Case Study: Processing Historical Weather Pattern Data
Posted by Chris Moffitt in articles
Introduction
The main purpose of this blog is to show people how to use Python to solve real world problems. Over the years, I have been fortunate enough to hear from readers about how they have used tips and tricks from this site to solve their own problems. In this post, I am extremely delighted to present a real world case study. I hope it will give you some ideas about how you can apply these concepts to your own problems.
This example comes from Michael Biermann from Germany. He had the challenging task of trying to gather detailed historical weather data in order to do analysis on the relationship between air temperature and power consumption. This article will show how he used a pipeline of Python programs to automate the process of collecting, cleaning and processing gigabytes of weather data in order to perform his analysis.
Problem Background
I will turn it over to Michael to give the background for this problem.
Hi, I’m Michael, CEO of a company providing services to energy providers, especially focusing on electrical power and gas. I wanted to do an ex-post analysis to get deeper insights into the deviation of the power consumption of electrical heating systems in comparison to the air temperature. Since we provide power to other companies, we need to have a good grasp on the power consumption, which correlates to the air temperature. In short, I needed to know how well I can predict the long term temperatures and how much deviation is to be expected.

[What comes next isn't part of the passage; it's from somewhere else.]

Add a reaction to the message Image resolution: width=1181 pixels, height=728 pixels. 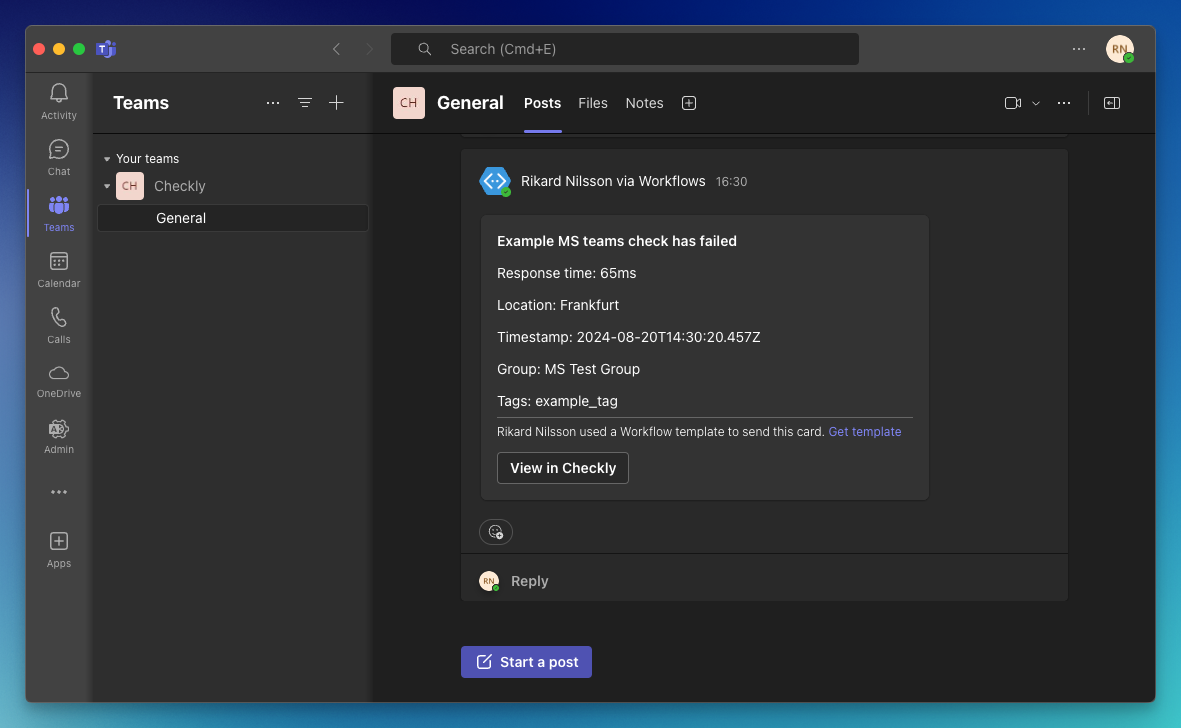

To be able to do this analysis, I needed historical temperatures, which are supplied by the German weather service, DWD. Since it would be really time consuming to download all the files and extract them by hand, I decided to give this a shot with Python. I know a few things about programming, but I am pretty far from a professional programmer. The process was a lot of trial and error, but this project turned out to be exactly the right fit for this approach. I use a lot of hardcore Excel analysis, fetching and munching data with Power Query M, but this was clearly over the limit to what can be done in Excel.

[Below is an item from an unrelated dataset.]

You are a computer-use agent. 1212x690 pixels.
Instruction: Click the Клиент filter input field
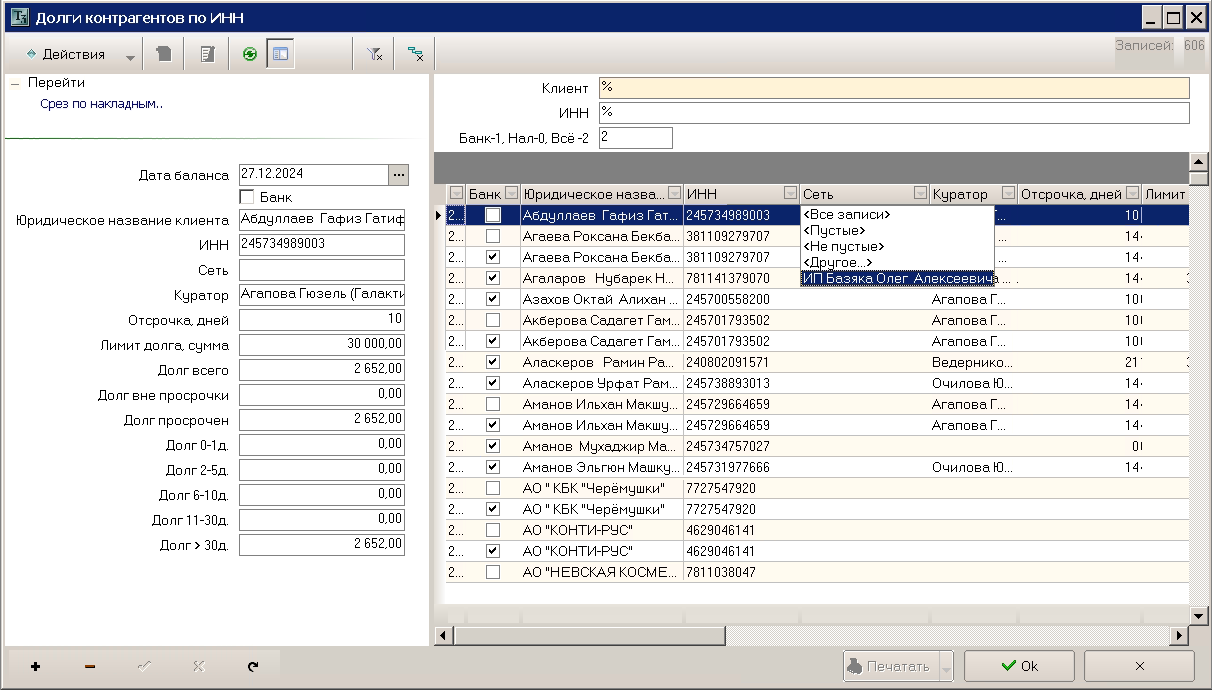(x=894, y=88)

I am really happy with the results. There is hardly anything as satisfying as letting the computer do the hard work for the next 20 min, while grabbing a cup of coffee.

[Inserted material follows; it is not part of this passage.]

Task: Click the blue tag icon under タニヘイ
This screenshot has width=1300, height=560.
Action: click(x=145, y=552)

I am also really happy to have learned a few more things about web scraping, because I can use it in future projects to automate data fetching.
Here is a visual to help understand the process Michael created:
If you are interested in following along, all of the code examples are available here.
Downloading the Data
The first notebook in the pipeline is
1-dwd_konverter_download
. This notebook pulls
historical temperature data from the German Weather Service (DWD) server and formats it for
future use in other projects.
The data is delivered in hourly frequencies in a .zip file for each of the available weather stations. To use the data, we need everything in a single .csv file with all stations side-by-side. Also, we need the daily average.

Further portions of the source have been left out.